Source text:

Wednesday, 4 March 2026

HW for March 9 - image analysis

  In this blog you will find an interesting, but not very technical, analysis of some pages of Citizen 13660:

http://www.discovernikkei.org/en/journal/2010/10/27/mine-okubo-citizen-13660/

Choose one of the instances and use your skills to improve on that analysis, considering the article on moodle about approaching compositional elements of images (read especially from p. 13 onwards), and the following sum-up:

1) Sensory elements: colour, lighting and texture; 

- shadows, heavy lines, points of light, fabrics and materials

- what emotions are conveyed

2) Structural elements: axes, perspective and depth; 

- horizontal axis - left (given) and right (new)

- vertical axis - up (ideal, spiritual) and down (real, sensual...)

- prominent and secondary elements - how parts contribute to the whole

- center and background

3) Dynamic elements: orientation of figure, gaze and point of tension; 

- figure looking of us (demanding) or away, offering her/himself to our gaze?

Requirement a: In the records, recast the lines from the line with "Open the Forecast Details tab" to the line with "Action: coord(277,202)" as a Markdown table with the columns Row and Line, leaving out blank lines.
The records that follow have no connection to the assignment above.

Working data:
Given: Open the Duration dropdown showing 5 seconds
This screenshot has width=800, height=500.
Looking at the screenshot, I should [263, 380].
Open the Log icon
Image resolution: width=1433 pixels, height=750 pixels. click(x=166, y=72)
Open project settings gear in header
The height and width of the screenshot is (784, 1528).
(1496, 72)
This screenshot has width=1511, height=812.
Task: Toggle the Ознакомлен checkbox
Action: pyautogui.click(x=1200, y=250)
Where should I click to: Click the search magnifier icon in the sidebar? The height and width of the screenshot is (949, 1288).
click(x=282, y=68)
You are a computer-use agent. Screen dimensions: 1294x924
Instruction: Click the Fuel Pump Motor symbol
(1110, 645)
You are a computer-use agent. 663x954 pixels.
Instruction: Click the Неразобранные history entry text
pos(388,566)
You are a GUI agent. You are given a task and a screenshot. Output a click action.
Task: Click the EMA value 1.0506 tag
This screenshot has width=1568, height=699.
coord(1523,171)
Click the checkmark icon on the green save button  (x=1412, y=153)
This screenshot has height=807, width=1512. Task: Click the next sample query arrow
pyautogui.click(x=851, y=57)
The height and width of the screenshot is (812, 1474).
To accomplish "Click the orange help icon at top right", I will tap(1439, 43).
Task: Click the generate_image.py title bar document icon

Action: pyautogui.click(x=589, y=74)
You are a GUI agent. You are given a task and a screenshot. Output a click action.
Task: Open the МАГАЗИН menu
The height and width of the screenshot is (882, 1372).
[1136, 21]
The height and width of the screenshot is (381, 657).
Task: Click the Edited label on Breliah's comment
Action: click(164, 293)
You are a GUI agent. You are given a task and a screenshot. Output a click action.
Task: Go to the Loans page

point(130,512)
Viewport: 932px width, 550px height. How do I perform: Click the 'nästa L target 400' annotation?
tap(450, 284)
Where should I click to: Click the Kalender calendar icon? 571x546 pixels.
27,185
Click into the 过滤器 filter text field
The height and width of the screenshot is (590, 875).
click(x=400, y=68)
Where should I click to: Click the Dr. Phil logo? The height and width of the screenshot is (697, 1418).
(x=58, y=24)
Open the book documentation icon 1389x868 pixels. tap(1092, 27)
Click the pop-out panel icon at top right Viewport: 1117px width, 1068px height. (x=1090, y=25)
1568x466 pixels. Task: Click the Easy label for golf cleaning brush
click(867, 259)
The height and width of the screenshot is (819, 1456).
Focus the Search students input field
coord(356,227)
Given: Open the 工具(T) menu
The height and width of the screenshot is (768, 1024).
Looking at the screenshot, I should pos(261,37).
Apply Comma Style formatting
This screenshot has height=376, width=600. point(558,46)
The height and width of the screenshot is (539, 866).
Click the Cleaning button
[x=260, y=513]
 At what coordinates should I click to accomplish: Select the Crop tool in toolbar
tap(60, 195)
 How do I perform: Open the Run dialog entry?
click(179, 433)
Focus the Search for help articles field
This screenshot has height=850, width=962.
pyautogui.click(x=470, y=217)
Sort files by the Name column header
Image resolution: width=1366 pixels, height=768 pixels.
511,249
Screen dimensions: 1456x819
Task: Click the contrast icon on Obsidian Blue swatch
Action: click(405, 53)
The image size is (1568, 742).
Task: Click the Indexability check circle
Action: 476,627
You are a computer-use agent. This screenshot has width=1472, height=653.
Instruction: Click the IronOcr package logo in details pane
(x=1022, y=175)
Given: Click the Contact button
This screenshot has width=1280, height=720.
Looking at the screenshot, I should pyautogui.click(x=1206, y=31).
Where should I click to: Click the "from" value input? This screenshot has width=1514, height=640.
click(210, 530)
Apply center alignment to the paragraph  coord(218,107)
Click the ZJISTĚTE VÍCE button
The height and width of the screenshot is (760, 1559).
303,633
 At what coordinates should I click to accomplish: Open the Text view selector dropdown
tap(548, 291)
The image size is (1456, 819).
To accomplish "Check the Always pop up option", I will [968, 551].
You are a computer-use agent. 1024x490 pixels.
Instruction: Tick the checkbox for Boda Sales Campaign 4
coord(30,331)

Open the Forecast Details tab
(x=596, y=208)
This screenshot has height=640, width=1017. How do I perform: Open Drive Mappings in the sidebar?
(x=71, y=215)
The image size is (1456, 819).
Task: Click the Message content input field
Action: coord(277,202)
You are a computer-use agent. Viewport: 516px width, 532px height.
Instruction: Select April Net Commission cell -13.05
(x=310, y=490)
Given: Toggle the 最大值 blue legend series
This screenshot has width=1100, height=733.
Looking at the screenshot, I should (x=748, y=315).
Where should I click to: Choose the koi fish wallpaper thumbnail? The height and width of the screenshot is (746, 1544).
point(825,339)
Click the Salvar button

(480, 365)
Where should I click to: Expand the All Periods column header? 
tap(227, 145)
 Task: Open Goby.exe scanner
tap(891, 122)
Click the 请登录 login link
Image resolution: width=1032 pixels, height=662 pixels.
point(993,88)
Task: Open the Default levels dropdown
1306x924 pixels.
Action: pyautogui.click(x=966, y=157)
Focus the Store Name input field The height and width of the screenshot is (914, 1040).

Requirement b:
Answer these questions from the assignment:
(i) Which work's pages does the linked blog analyze?
(ii) From which page onward should the moodle article especially be read?
(iii) What does the left side of the horizontal axis stand for?

Correct response a:
| Row | Line |
|---|---|
| 1 | Open the Forecast Details tab |
| 2 | (x=596, y=208) |
| 3 | This screenshot has height=640, width=1017. How do I perform: Open Drive Mappings in the sidebar? |
| 4 | (x=71, y=215) |
| 5 | The image size is (1456, 819). |
| 6 | Task: Click the Message content input field |
| 7 | Action: coord(277,202) |

Correct response b:
(i) Citizen 13660
(ii) p. 13
(iii) Given